# LaVague

## Choosing an inference engine

LaVague works with two kind of inference:
- Local
- API with Hugging Face Inference API

Local model allows full control over the experience, but might be slower to setup.
Starting with Hugging Face Inference API is good for a quick start but lacks flexibility and control.

Both options work, but in this Colab notebook, it might take longer to run with local model as weights download can take a while.

### Hugging Face Inference API

To have a fast and low-cost experience, we will use [Hugging Face Inference for PRO users](https://huggingface.co/blog/inference-pro).

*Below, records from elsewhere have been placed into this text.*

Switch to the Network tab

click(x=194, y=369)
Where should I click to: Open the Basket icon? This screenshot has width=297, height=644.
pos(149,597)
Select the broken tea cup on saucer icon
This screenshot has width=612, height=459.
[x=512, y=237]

You will need a Hugging Face Hub Token to use the ``Nous-Hermes-2-Mixtral-8x7B-DPO`` model from the Inference API. You can get one by signing up on the [Hugging Face Hub](https://huggingface.co/join).

If you prefer using a local model, you can provide Action engine with a DefaultLocalLLM, or import the huggingface model of your choice. The default local model is ``HuggingFaceH4/zephyr-7b-gemma-v0.1``.

We will use a ``bge-small-en-v1.5`` to perform semantic search, but you can provide the embedder of your choice.

We use a specific prompt template that leverages Few shot learning with Chain of Thought to ensure the model performs correctly for our use case of Selenium code generation.

You can have a look at the template [here](https://github.com/dhuynh95/LaVague/blob/main/prompt_template.txt).

# Set up

In [4]:
# !apt install ca-certificates fonts-liberation unzip \
#     libappindicator3-1 libasound2 libatk-bridge2.0-0 libatk1.0-0 libc6 \
#     libcairo2 libcups2 libdbus-1-3 libexpat1 libfontconfig1 libgbm1 \
#     libgcc1 libglib2.0-0 libgtk-3-0 libnspr4 libnss3 libpango-1.0-0 \
#     libpangocairo-1.0-0 libstdc++6 libx11-6 libx11-xcb1 libxcb1 \
#     libxcomposite1 libxcursor1 libxdamage1 libxext6 libxfixes3 libxi6 \
#     libxrandr2 libxrender1 libxss1 libxtst6 lsb-release wget xdg-utils

!wget https://storage.googleapis.com/chrome-for-testing-public/122.0.6261.94/linux64/chrome-linux64.zip
!wget https://storage.googleapis.com/chrome-for-testing-public/122.0.6261.94/linux64/chromedriver-linux64.zip
!unzip chrome-linux64.zip
!unzip chromedriver-linux64.zip
!rm chrome-linux64.zip chromedriver-linux64.zip

--2024-03-14 16:51:57--  https://storage.googleapis.com/chrome-for-testing-public/122.0.6261.94/linux64/chrome-linux64.zip
Resolving storage.googleapis.com (storage.googleapis.com)... 142.250.75.251, 142.250.179.123, 216.58.213.91, ...
Connecting to storage.googleapis.com (storage.googleapis.com)|142.250.75.251|:443... connected.
HTTP request sent, awaiting response... 200 OK
Length: 149157879 (142M) [application/zip]
Saving to: ‘chrome-linux64.zip’


2024-03-14 16:52:19 (6.39 MB/s) - ‘chrome-linux64.zip’ saved [149157879/149157879]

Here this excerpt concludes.